(Input)
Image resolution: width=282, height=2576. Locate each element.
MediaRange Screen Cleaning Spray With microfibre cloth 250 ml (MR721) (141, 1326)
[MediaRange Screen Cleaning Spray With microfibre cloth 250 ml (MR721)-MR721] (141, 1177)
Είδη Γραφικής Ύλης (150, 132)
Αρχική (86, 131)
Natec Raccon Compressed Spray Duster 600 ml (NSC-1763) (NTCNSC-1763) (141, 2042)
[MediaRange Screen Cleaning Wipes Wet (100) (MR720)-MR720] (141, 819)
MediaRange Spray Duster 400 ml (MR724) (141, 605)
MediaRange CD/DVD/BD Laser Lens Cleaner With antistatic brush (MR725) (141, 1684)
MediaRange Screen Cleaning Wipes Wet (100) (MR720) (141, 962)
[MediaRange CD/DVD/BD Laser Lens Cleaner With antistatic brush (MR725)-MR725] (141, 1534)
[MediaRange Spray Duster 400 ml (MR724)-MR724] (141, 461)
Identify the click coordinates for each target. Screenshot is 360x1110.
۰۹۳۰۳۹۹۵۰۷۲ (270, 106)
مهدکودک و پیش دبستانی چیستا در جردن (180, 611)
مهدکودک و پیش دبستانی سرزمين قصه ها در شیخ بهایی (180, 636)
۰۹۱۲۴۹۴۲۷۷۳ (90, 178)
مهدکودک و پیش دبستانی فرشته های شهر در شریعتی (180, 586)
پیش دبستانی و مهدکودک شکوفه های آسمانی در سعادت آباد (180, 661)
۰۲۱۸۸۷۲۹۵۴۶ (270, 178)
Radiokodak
(End Input)
Problem to solve:
Could you transcribe the whole listing above without any edits?

Exercise result:
Image resolution: width=282, height=2576. Locate each element.
MediaRange Screen Cleaning Spray With microfibre cloth 250 ml (MR721) (141, 1326)
[MediaRange Screen Cleaning Spray With microfibre cloth 250 ml (MR721)-MR721] (141, 1177)
Είδη Γραφικής Ύλης (150, 132)
Αρχική (86, 131)
Natec Raccon Compressed Spray Duster 600 ml (NSC-1763) (NTCNSC-1763) (141, 2042)
[MediaRange Screen Cleaning Wipes Wet (100) (MR720)-MR720] (141, 819)
MediaRange Spray Duster 400 ml (MR724) (141, 605)
MediaRange CD/DVD/BD Laser Lens Cleaner With antistatic brush (MR725) (141, 1684)
MediaRange Screen Cleaning Wipes Wet (100) (MR720) (141, 962)
[MediaRange CD/DVD/BD Laser Lens Cleaner With antistatic brush (MR725)-MR725] (141, 1534)
[MediaRange Spray Duster 400 ml (MR724)-MR724] (141, 461)
Identify the click coordinates for each target. Screenshot is 360x1110.
۰۹۳۰۳۹۹۵۰۷۲ (270, 106)
مهدکودک و پیش دبستانی چیستا در جردن (180, 611)
مهدکودک و پیش دبستانی سرزمين قصه ها در شیخ بهایی (180, 636)
۰۹۱۲۴۹۴۲۷۷۳ (90, 178)
مهدکودک و پیش دبستانی فرشته های شهر در شریعتی (180, 586)
پیش دبستانی و مهدکودک شکوفه های آسمانی در سعادت آباد (180, 661)
۰۲۱۸۸۷۲۹۵۴۶ (270, 178)
Radiokodak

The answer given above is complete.